Ranscam promises to decrypt a locked PC in exchange for 0.2 bitcoins (about $135), but the supposedly encrypted files have already been deleted. (Source: Cisco Talos)

But that's a lie - the files are already gone, the researchers say, noting that the ransomware doesn't include any encryption or decryption capabilities. Instead, they say, the .NET executable malware is designed to use the Windows Command Processor to run a batch file that deletes the contents of designated folders - largely focused on user-generated content - as well as core Windows files that get used for restoring the system, shadow copies of files and registry keys associated with booting into safe code, among other files.

After that, the malware displays the ransom note, but by then it's too late. "The author is simply relying on 'smoke and mirrors' in an attempt to convince victims that their files can be recovered in hopes that they will choose to pay the ransom," the Talos researchers say. "The lack of any encryption - and decryption - within this malware suggests this adversary is looking to 'make a quick buck' - it is not sophisticated in any way."

It's not clear how widespread Ranscam might be, or how attackers have been sneaking it onto victim's computers. Also, it's not the first virus to outright delete data. But in recent years, such attacks have been relatively rare, aside from a handful of wiper malware attacks that targeted organizations in the Middle East or South Korea, plus the attack launched against Sony Pictures Entertainment in 2014.

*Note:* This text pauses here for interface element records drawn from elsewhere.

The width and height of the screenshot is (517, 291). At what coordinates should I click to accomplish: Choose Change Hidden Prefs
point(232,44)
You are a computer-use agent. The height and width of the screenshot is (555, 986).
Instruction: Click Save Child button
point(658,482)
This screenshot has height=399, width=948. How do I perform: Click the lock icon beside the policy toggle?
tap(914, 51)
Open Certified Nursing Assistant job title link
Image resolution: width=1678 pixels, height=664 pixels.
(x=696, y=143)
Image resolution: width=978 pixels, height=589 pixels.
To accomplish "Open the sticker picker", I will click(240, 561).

7 Enterprise Ransomware Defenses

The takeaway from threats such as Ranscam - or any other malware that can wipe a hard drive - is simple: Preparation is everything (see No-Brainer Ransomware Defenses).

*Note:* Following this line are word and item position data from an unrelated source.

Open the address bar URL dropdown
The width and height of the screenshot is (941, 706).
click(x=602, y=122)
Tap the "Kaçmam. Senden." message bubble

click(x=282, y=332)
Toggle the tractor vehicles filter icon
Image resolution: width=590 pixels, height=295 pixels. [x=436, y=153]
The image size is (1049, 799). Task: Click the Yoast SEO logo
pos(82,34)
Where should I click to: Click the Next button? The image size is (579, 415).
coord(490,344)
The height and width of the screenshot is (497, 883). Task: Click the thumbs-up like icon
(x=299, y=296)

On that front, the U.S. Computer Emergency Response Team, which is part of the Department of Homeland Security, this week updated its recommendations for battling ransomware. In particular, US-CERT recommends:

Backups: Whitelisting applications: Updated operating systems and software: Anti-virus: Least privilege: Killing email-borne macros: Don't click:

Simply keeping good backups would take a big bite out of ransomware attackers' profits. "Not only does having a good backup strategy in place help ensure that systems can be restored, it also ensures that attackers are no longer able to collect revenue that they can then reinvest into the future development of their criminal enterprise," the Cisco Talos researchers note (see Please Don't Pay Ransoms, FBI Urges).